_PROMPT_:
Keep the images out and copy every entry below exactly.

_PROVIDED MATERIAL_:

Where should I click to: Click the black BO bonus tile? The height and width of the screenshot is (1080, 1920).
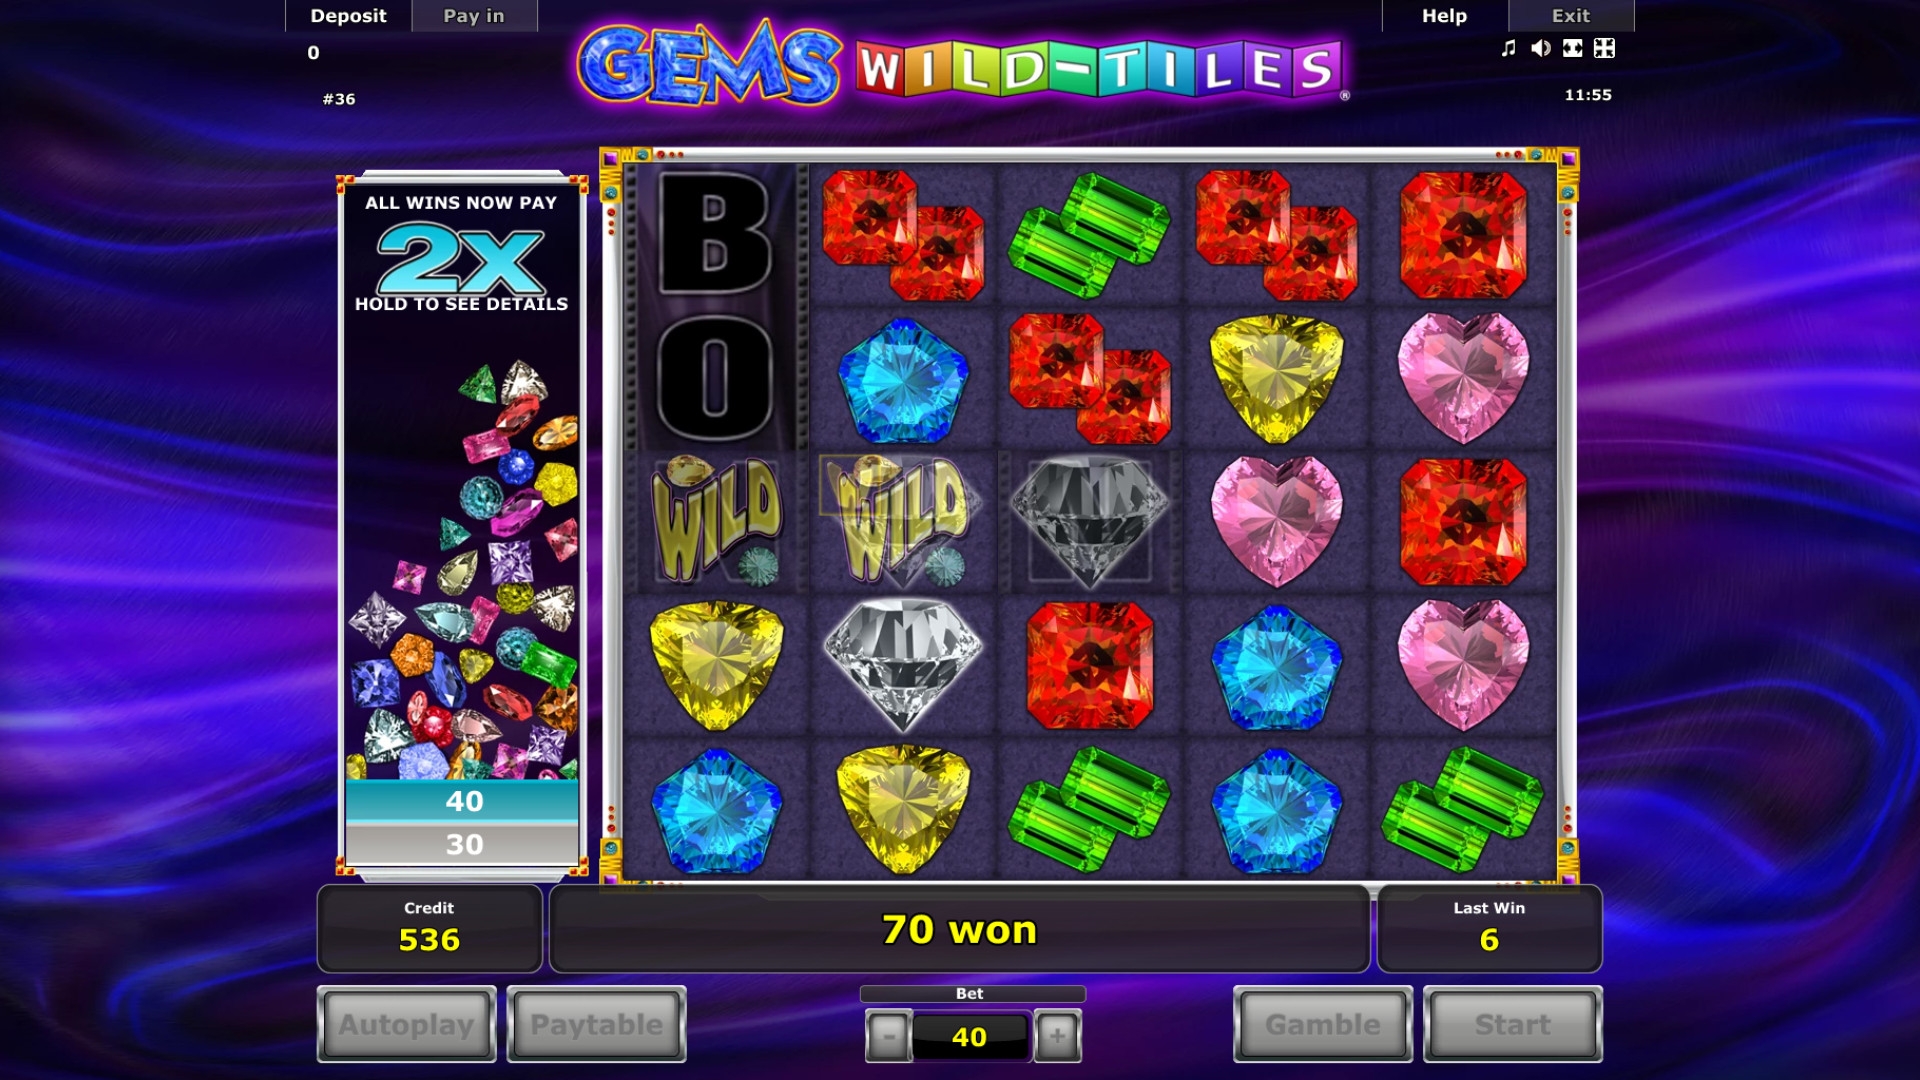pyautogui.click(x=716, y=306)
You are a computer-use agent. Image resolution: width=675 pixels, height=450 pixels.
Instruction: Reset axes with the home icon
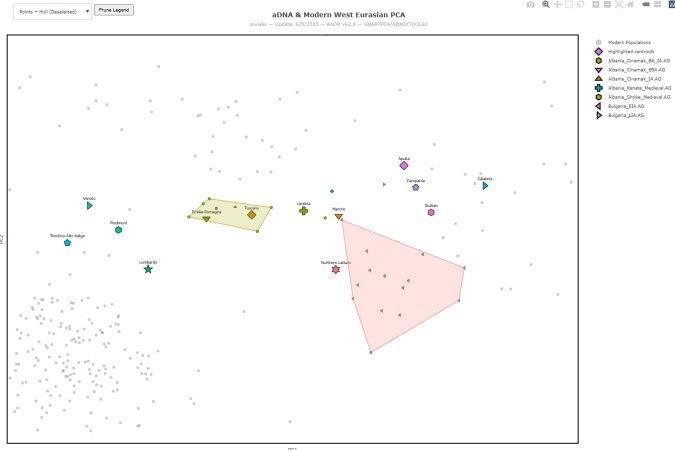coord(631,4)
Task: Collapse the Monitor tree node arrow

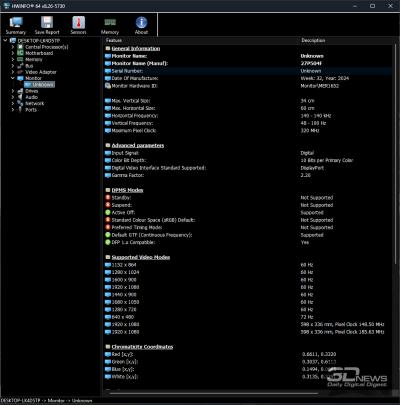Action: [x=13, y=78]
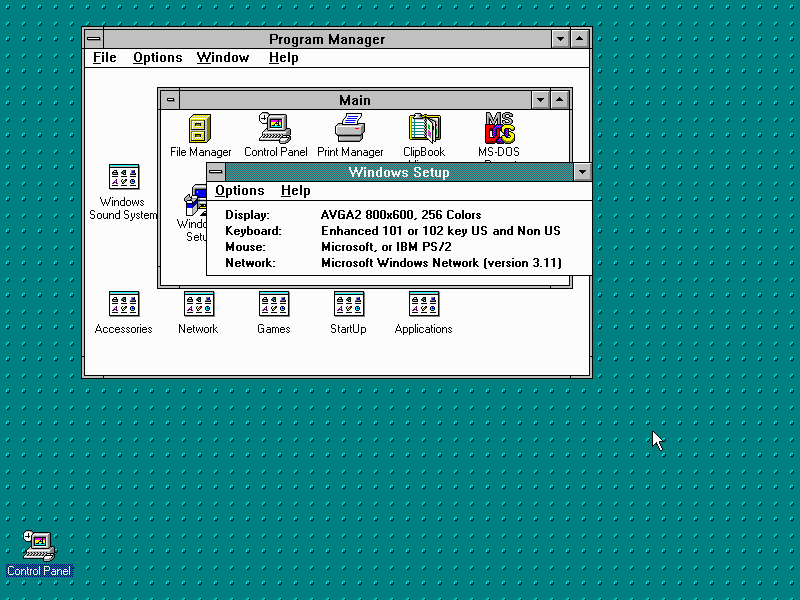Open Help menu in Windows Setup
The width and height of the screenshot is (800, 600).
click(295, 191)
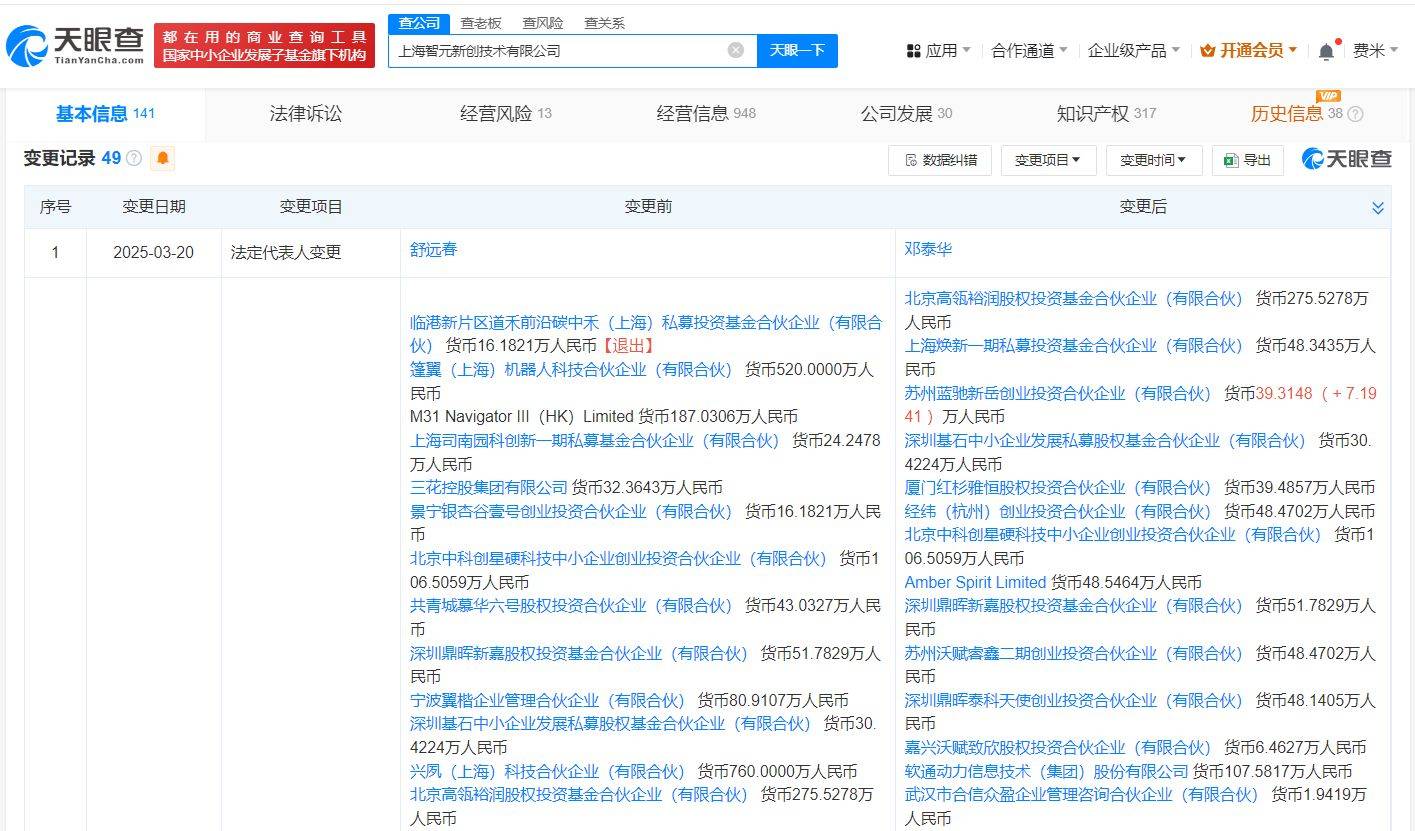Viewport: 1415px width, 831px height.
Task: Click the crown icon beside 开通会员
Action: [1207, 48]
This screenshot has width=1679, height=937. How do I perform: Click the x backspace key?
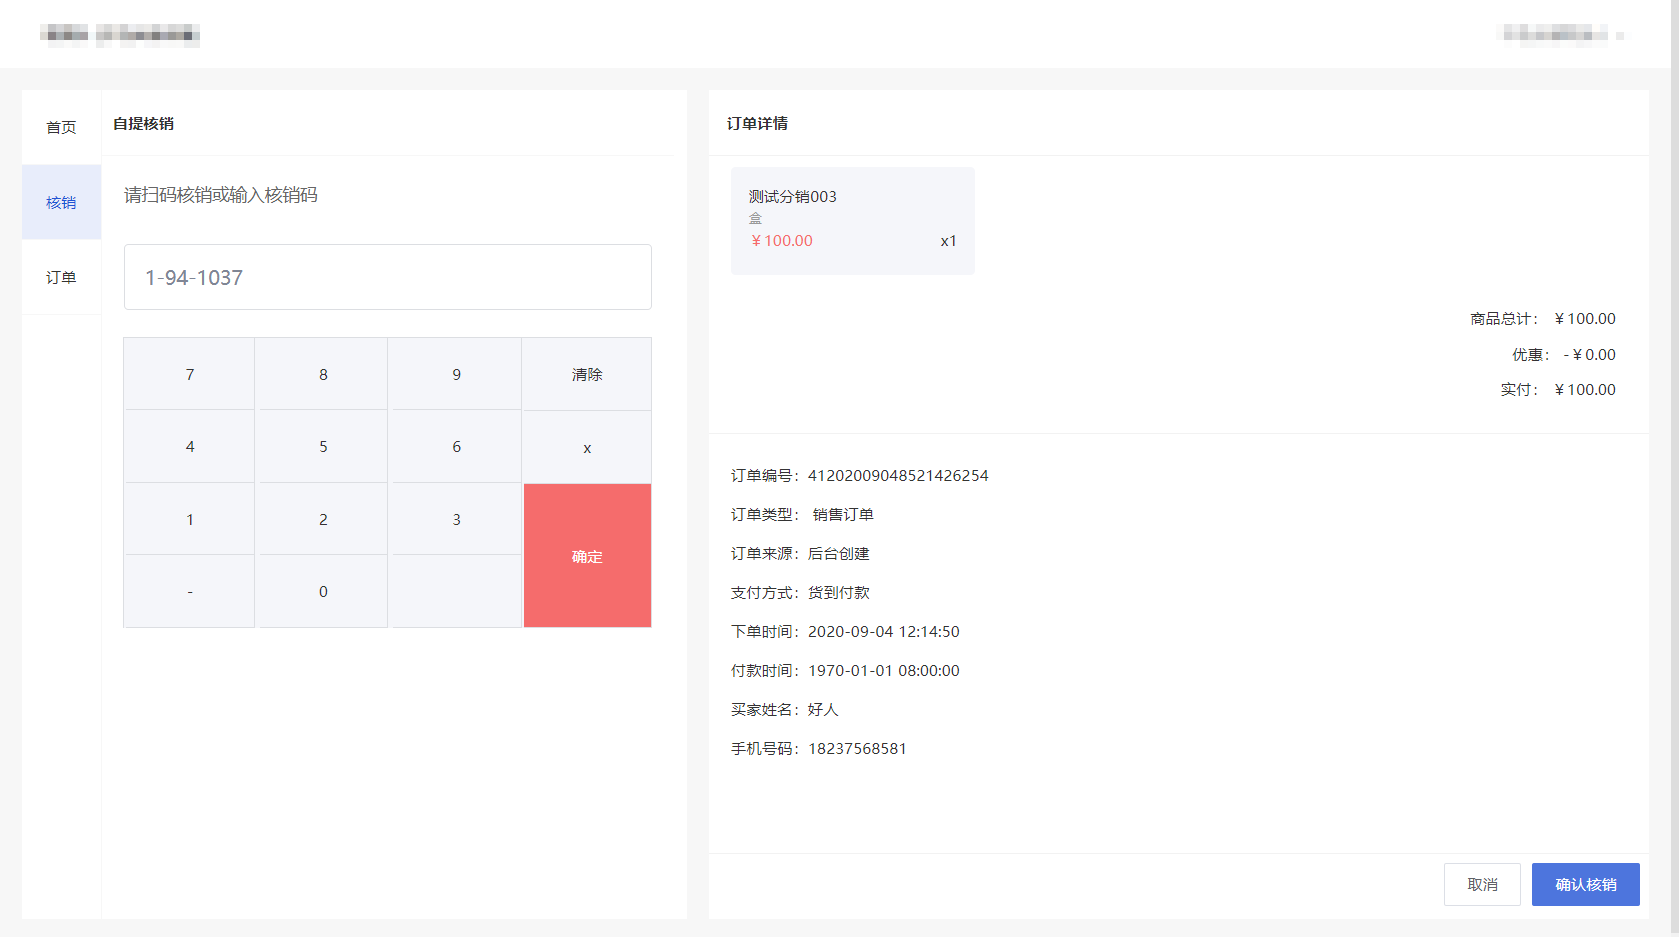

_RESULT FOR THIS TASK_:
Where should I click to: Click the black BO bonus tile? The height and width of the screenshot is (1080, 1920).
pyautogui.click(x=716, y=306)
You are a computer-use agent. Image resolution: width=675 pixels, height=450 pixels.
Instruction: Reset axes with the home icon
coord(631,4)
Task: Collapse the Monitor tree node arrow

Action: [x=13, y=78]
Open Help menu in Windows Setup
The width and height of the screenshot is (800, 600).
click(295, 191)
Viewport: 1415px width, 831px height.
Task: Click the crown icon beside 开通会员
Action: [1207, 48]
This screenshot has width=1679, height=937. How do I perform: Click the x backspace key?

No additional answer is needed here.